_THE REQUEST_
Rewrite the data below as a JSON list of strings, one string per line, leaving out any blank lines.

_ENTRIES SHOWN_
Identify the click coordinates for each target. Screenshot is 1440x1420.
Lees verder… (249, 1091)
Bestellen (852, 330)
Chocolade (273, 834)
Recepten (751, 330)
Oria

_FULL ANSWER_
[
  "Identify the click coordinates for each target. Screenshot is 1440x1420.",
  "Lees verder… (249, 1091)",
  "Bestellen (852, 330)",
  "Chocolade (273, 834)",
  "Recepten (751, 330)",
  "Oria"
]